• _WORK REQUIRED_
Say how many lines in the records contain the string "agent", giving the number by itself.

• _LISTED ENTRIES_
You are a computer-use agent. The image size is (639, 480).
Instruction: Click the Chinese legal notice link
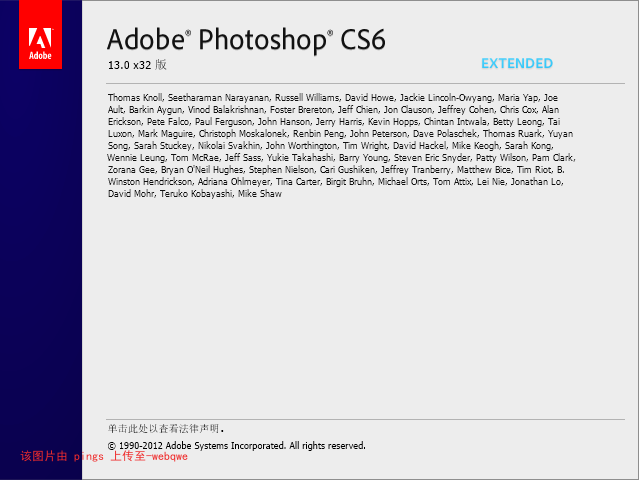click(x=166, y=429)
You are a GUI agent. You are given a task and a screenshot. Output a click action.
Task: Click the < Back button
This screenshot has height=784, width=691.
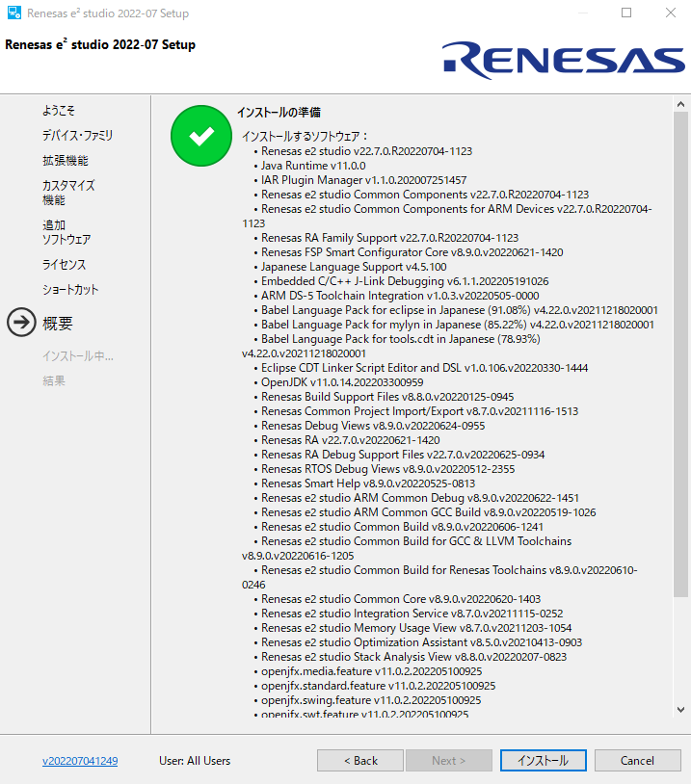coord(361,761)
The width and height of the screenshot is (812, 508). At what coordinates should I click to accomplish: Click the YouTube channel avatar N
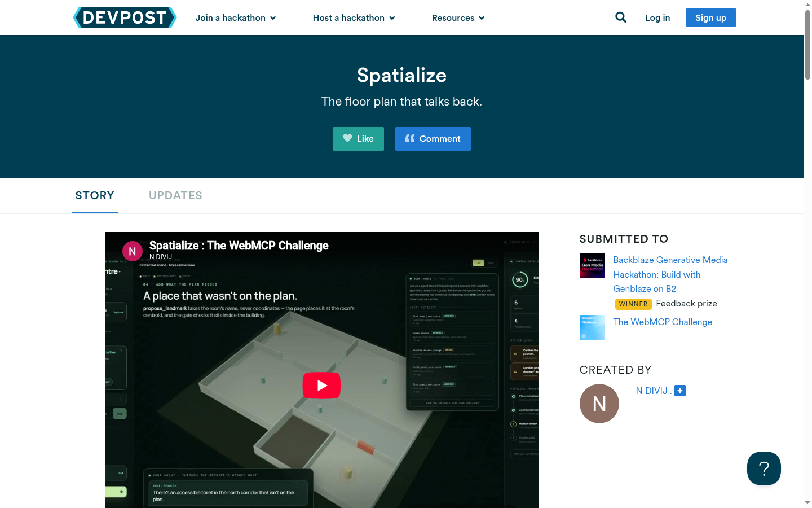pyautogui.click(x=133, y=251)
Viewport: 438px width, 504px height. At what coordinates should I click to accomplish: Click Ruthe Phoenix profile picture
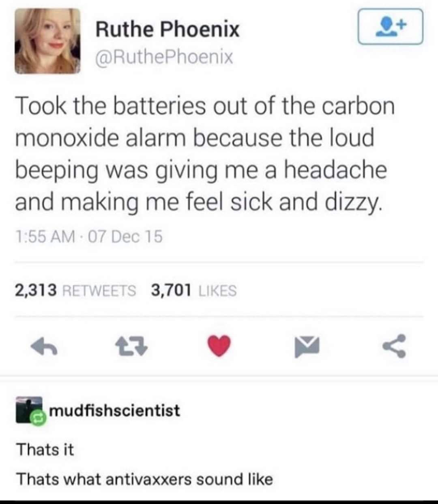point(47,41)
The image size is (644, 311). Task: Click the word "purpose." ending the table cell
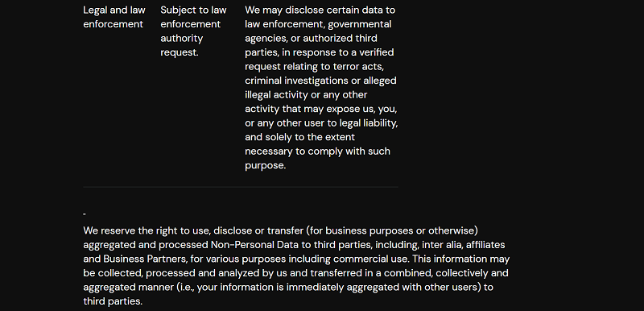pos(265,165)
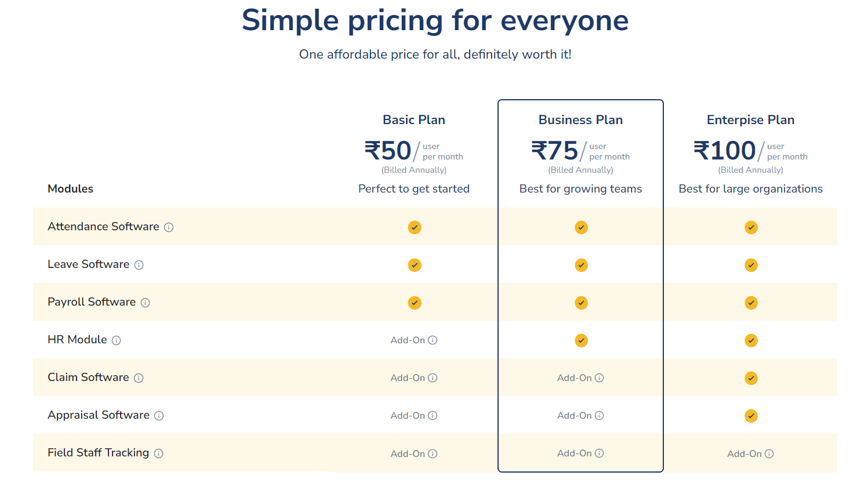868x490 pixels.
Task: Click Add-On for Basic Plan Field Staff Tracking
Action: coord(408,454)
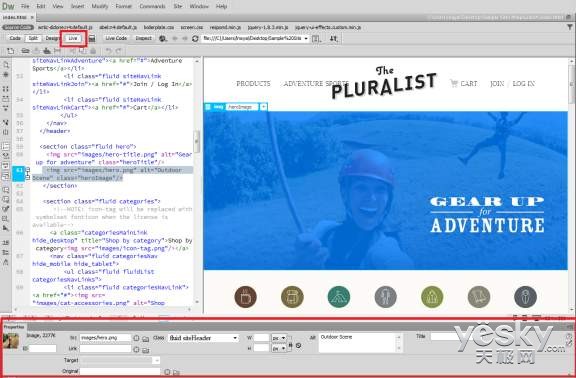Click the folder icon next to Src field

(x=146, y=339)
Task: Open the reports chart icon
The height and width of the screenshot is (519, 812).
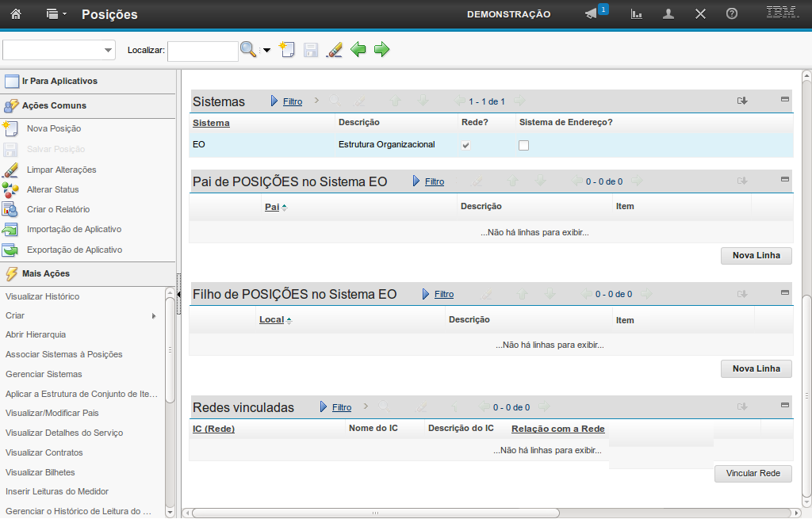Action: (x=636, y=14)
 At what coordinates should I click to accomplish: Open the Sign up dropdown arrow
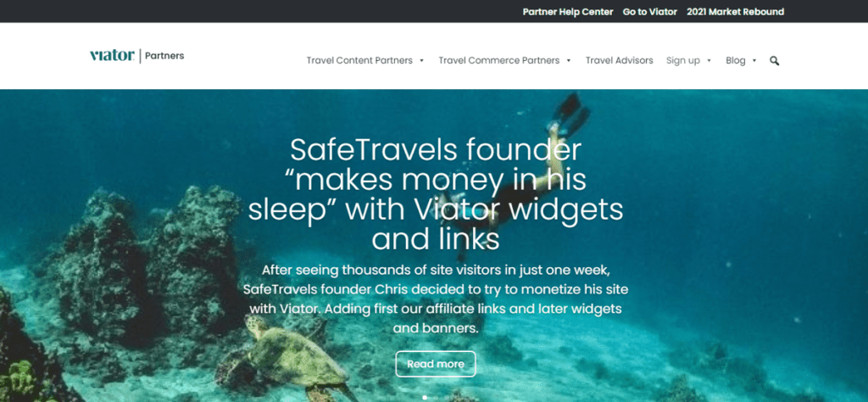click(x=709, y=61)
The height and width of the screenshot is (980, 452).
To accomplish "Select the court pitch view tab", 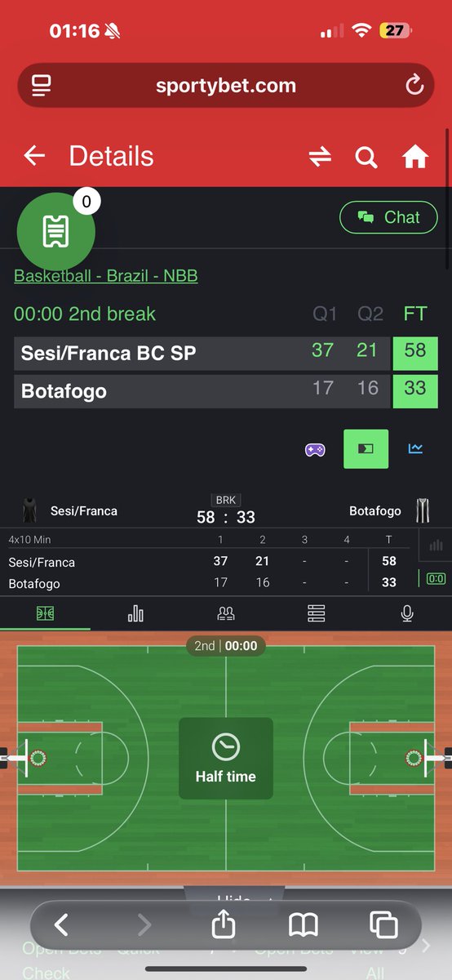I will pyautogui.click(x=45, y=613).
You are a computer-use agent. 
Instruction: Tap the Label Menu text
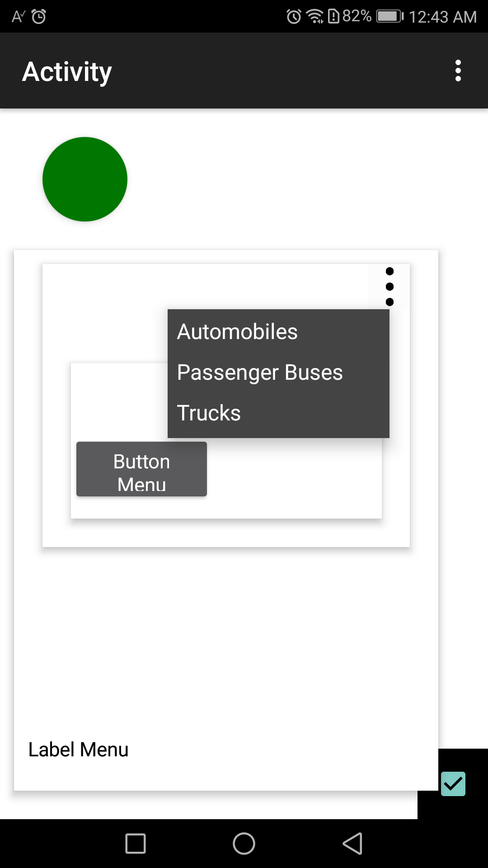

==

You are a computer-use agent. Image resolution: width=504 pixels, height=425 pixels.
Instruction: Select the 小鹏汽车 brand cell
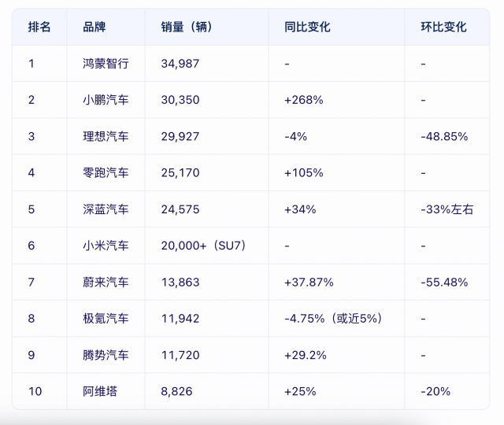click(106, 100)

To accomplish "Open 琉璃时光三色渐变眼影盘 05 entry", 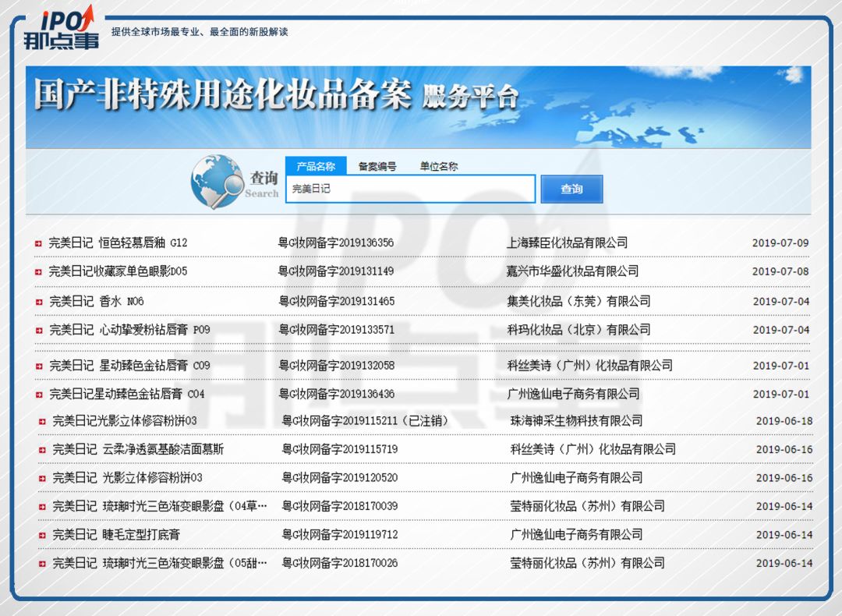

• _TASK ANSWER_
4